Curis (CRIS) Q2 2024 earnings summary

Executive summary

• Emavusertib is being developed for relapsed/refractory PCNSL and AML, with promising early clinical data and ongoing studies in both indications.

• Orphan Drug Designation was granted for emavusertib in PCNSL by the European Commission and for AML and MDS by the FDA, supporting regulatory progress and market exclusivity.

• The company streamlined operations in May 2024, reducing workforce by 30% to prioritize emavusertib clinical programs.

• Collaborations with Genentech (Erivedge royalties) and Aurigene continue, with Erivedge royalties as the main revenue source.

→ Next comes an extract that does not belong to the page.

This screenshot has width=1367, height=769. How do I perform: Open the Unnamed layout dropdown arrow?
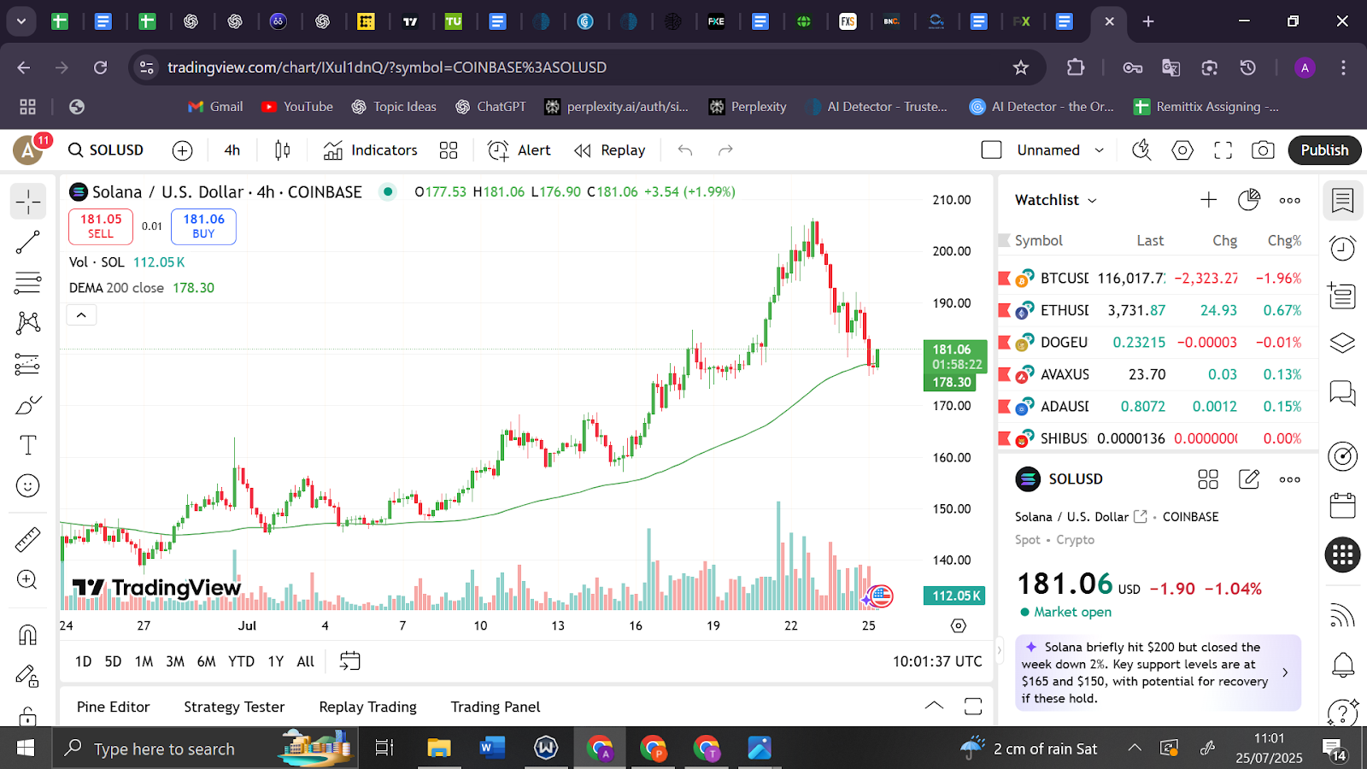coord(1100,150)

• Accumulated deficit reached $1.2 billion as of June 30, 2024.

Financial highlights

• Net loss for Q2 2024 was $11.8 million ($2.03/share), slightly improved from $12 million ($2.47/share) in Q2 2023.

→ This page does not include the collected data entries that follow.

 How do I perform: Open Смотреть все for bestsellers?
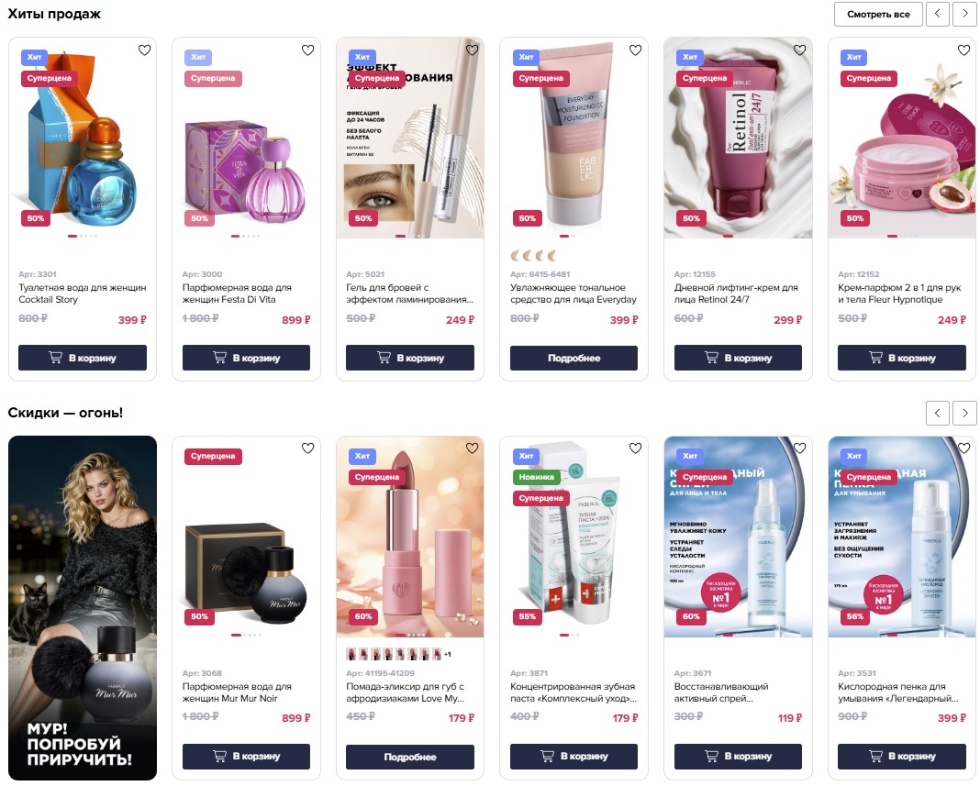tap(878, 14)
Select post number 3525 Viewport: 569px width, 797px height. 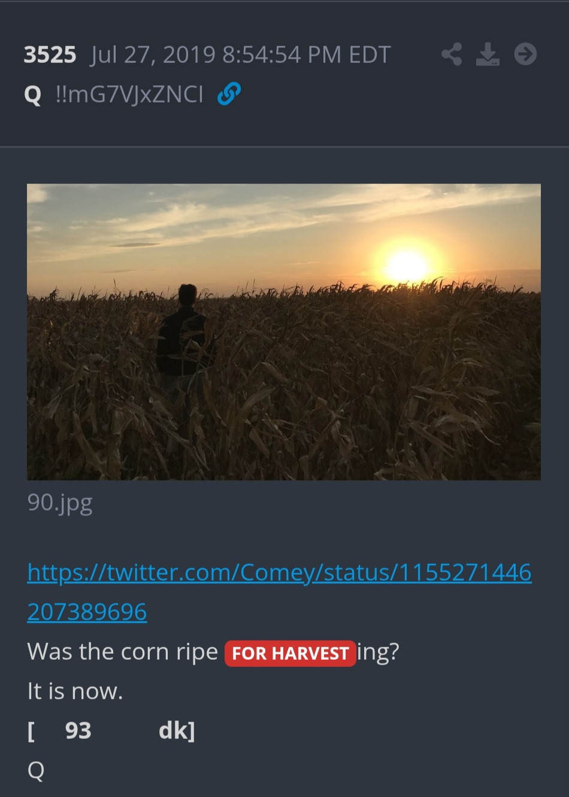coord(50,55)
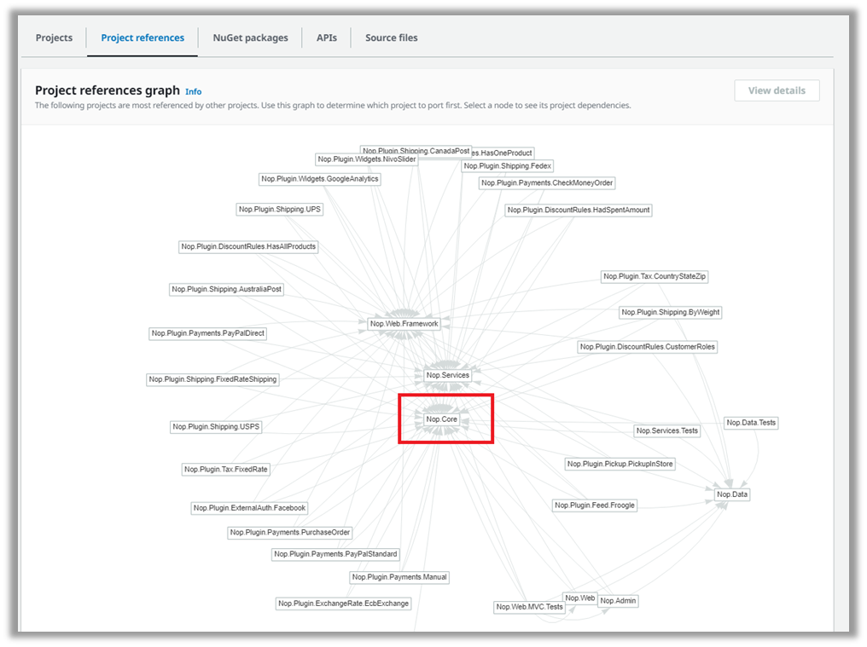Image resolution: width=867 pixels, height=647 pixels.
Task: Switch to the APIs tab
Action: point(327,38)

• Revenues for Q2 2024 were $2.5 million, up from $2.2 million in Q2 2023, mainly from Erivedge royalties.

• R&D expenses for Q2 2024 were $10.3 million, up from $10 million in Q2 2023, mainly due to severance costs.

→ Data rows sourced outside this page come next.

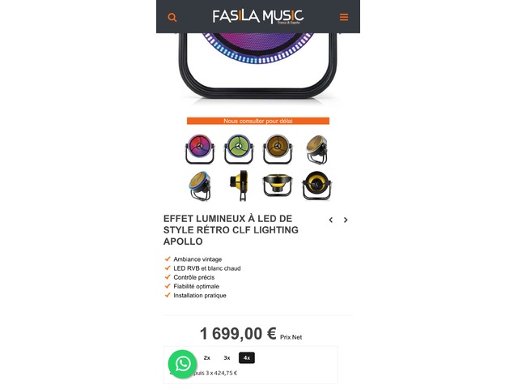Go to previous product arrow
The width and height of the screenshot is (518, 389).
pyautogui.click(x=331, y=220)
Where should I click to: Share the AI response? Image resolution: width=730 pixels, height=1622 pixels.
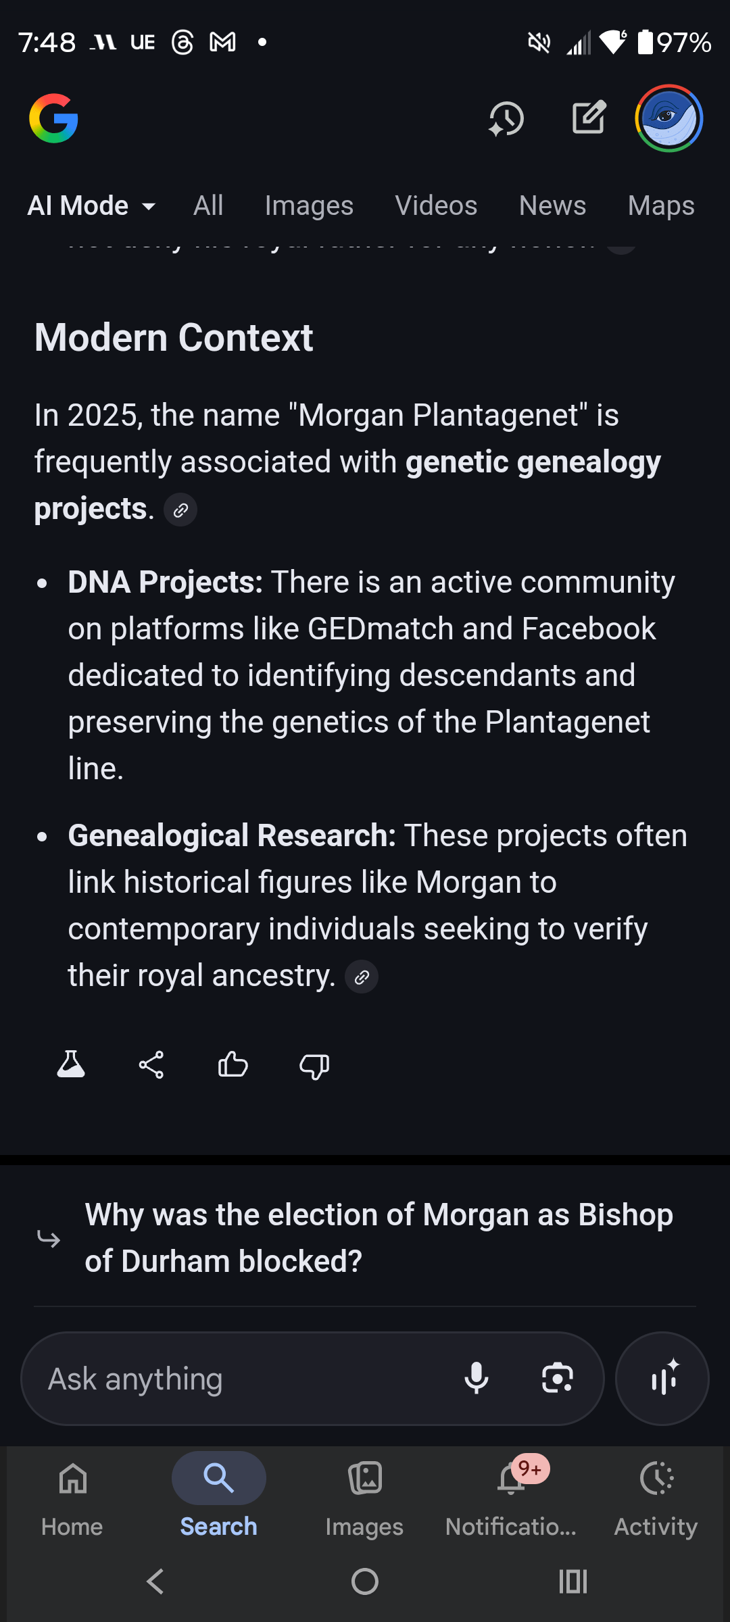151,1064
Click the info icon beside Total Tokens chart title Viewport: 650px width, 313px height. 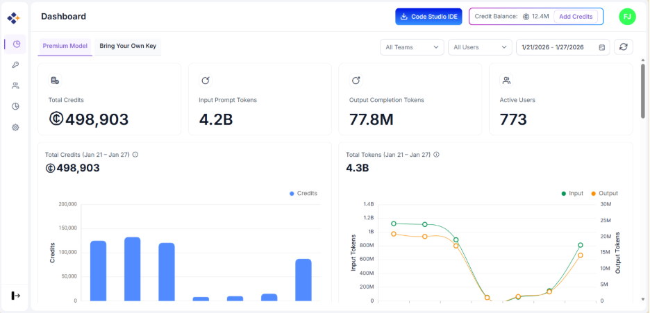click(x=436, y=155)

• G&A expenses rose to $4.8 million in Q2 2024 from $4.2 million, also due to severance.

• Cash, cash equivalents, and investments totaled $28.4 million as of June 30, 2024.

Outlook and guidance

• Existing cash and investments are expected to fund operations into Q1 2025, but are not sufficient for 12 months from the filing date.

• Additional funding is required to continue emavusertib development and support ongoing operations.

• Initial data from the PCNSL study (15-20 patients) and further AML data are anticipated by year-end, with a more comprehensive data readout at ASH.